Archives par catégorie: Mention Altération et Anticipation

Construire au périgée sédimentaire

Le Comté du Cheshire est incontestablement le berceau de la société commerciale et industrielle moderne. Entre ses deux métropoles Liverpool et Manchester, l’homme a su tisser un important réseau, entre limons et argiles. Les ruines de ses cheminées et entrepôts nomment partout les marchands d’une époque prospère et insouciante. Les eaux de ses canaux, à travers ses verts pâturages, vont porter les étoffes anglaises par delà l’Atlantique et jusqu’aux confins des Indes.

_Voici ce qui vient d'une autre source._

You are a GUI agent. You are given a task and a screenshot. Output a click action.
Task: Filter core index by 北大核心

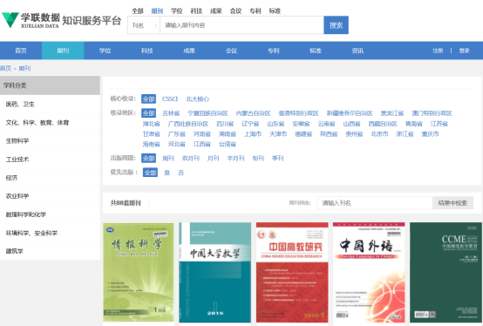197,98
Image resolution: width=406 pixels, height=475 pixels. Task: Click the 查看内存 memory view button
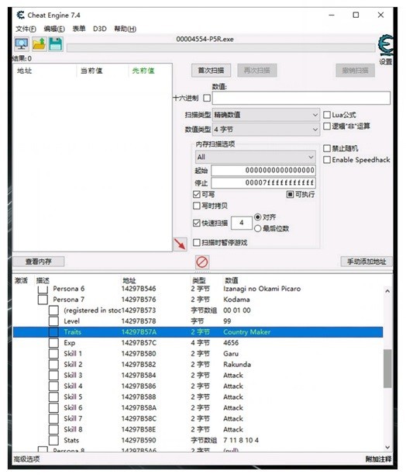coord(39,262)
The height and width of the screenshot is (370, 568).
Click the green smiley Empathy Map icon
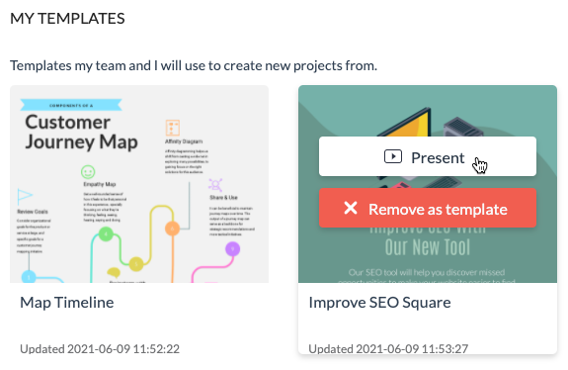click(88, 172)
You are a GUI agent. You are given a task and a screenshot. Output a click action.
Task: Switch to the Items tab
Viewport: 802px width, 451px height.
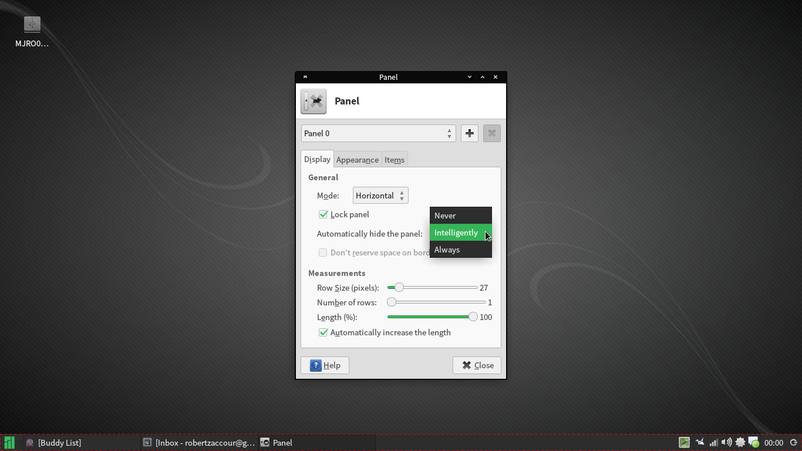394,160
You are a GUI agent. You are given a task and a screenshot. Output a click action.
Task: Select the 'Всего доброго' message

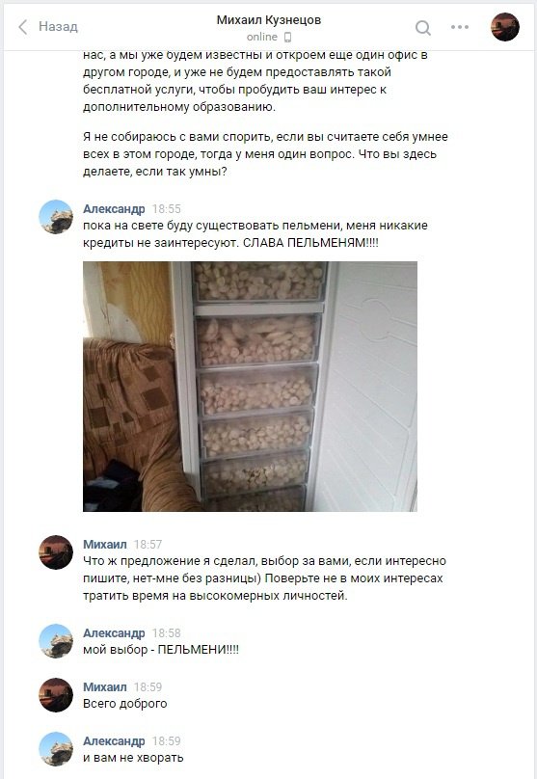[x=125, y=704]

L’illustre Manchester Ship Canal est venu fendre cet environnement pastoral et se tendre sur près de dix-huit kilomètres en doublant le tumultueux fleuve Mersey.

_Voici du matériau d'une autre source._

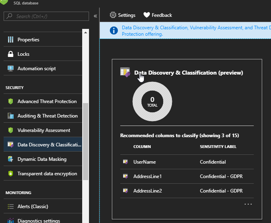The width and height of the screenshot is (271, 223).
Task: Open Diagnostics settings in the Monitoring section
Action: point(39,220)
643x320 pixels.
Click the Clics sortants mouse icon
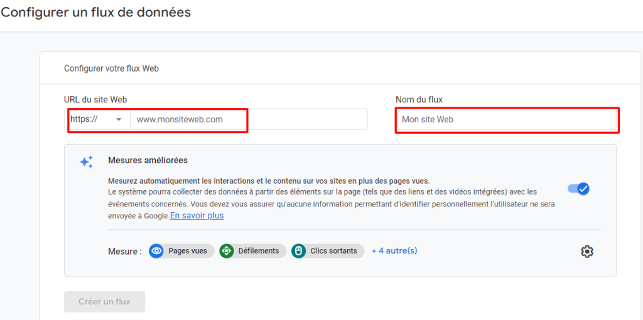point(298,251)

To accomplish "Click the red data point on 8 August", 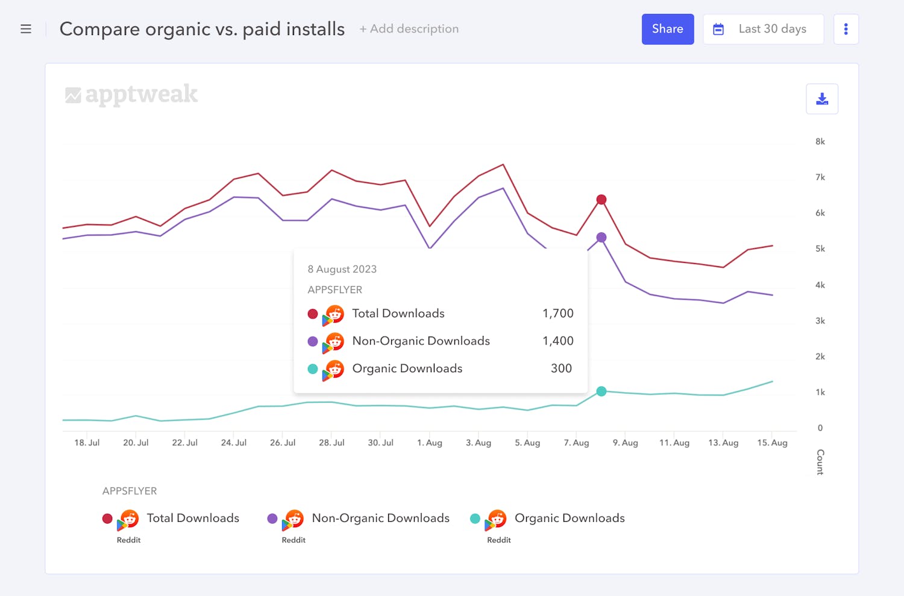I will click(x=601, y=200).
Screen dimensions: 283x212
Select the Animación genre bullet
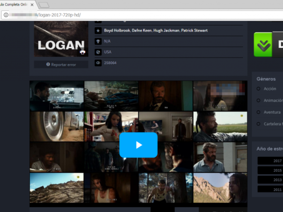259,100
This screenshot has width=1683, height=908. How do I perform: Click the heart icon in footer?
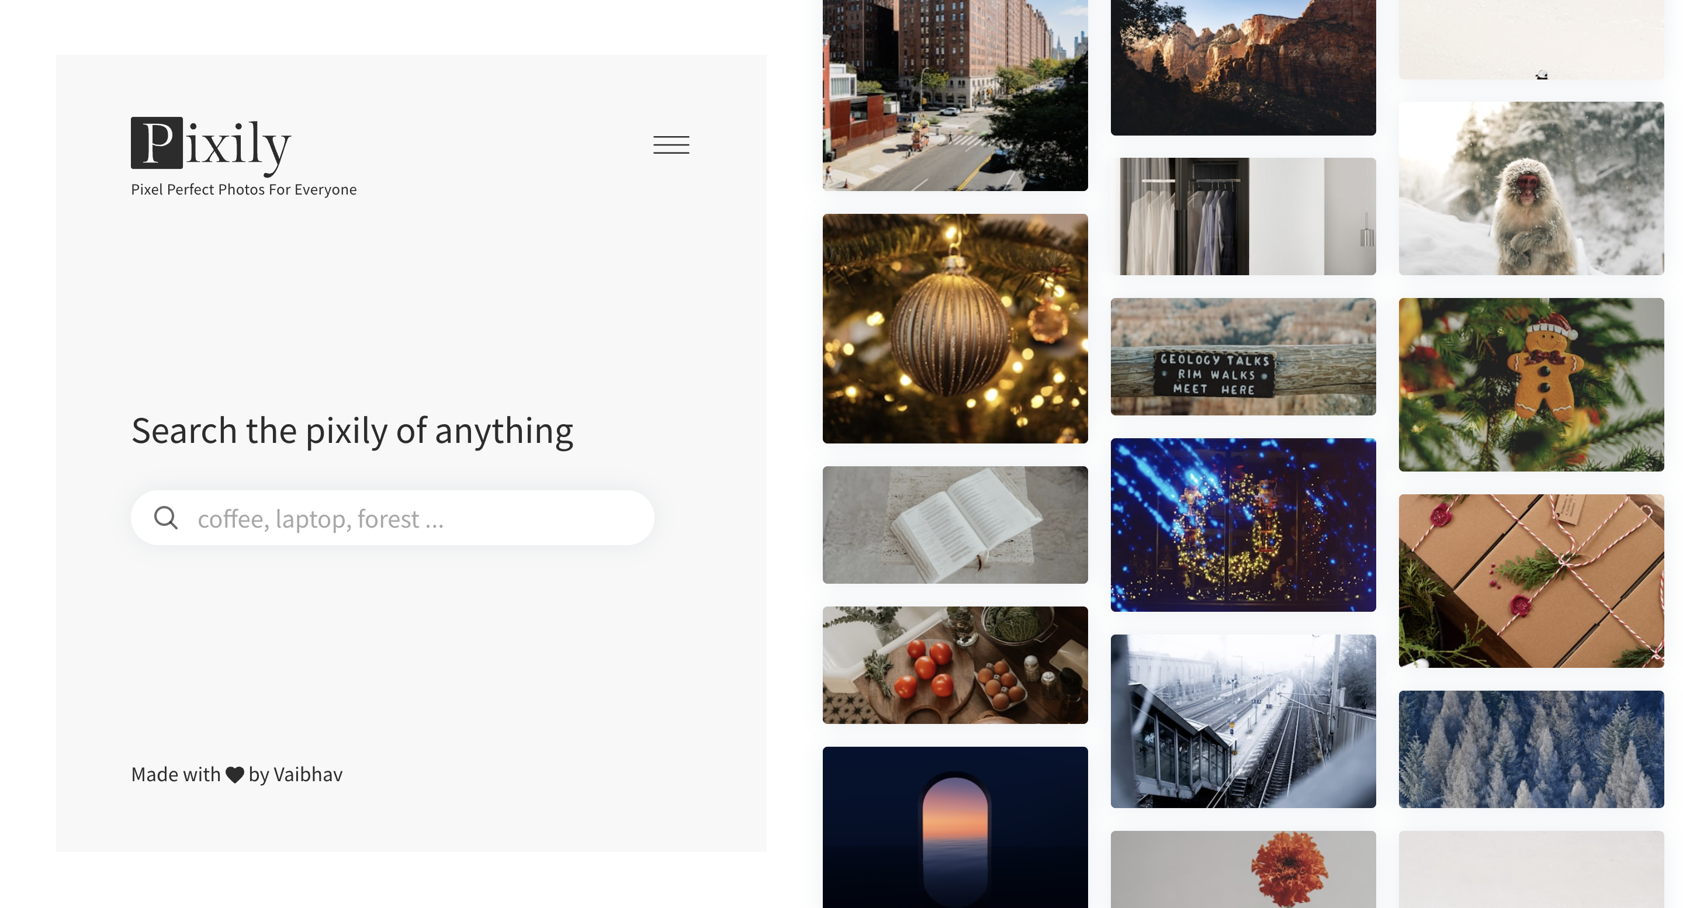[235, 775]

Aux colonnes de fumées de l’épopée industrielle se sont succédées celles de la centrale thermique de Fiddlers Ferry. La surface de ces terres au caractère insulaire a été bouleversée par l’homme. C’est en quelques endroits le cadavre d’un monde souillé. On y marche sur une terre sinistre formée de charbons éteins, à travers des amas gigantesques de détritus, recouverts ça et là de quelques masses de verdure sombre, qui contrastent à peine avec le reste du sol vicié.
En parcourant cette chaîne de collines qui furent lessivées pendant deux siècles, vous découvrez tout ce que l’homme a créé d’intolérable et d’effroyable.

L'homme face aux déchets

Une réserve habitée

« Entre le local, l’espace de toute proximité hérité des finages villageois encore prégnants, et l’espace immense et discontinu de la métropole, un espace intermédiaire peut pourtant se dessiner. Les délaissés du périurbain, ces espaces impensés, constituent un réservoir pour reconstruire des continuités, chaîner des fragments disparates et les coordonner à l’espace géographique.», Marion Talagrand,

Talagrand, M. (2012). «Le potentiel du périurbain». In Masboungi, A. (2012). Projets Urbains Durables, stratégies. Paris: Le Moniteur.  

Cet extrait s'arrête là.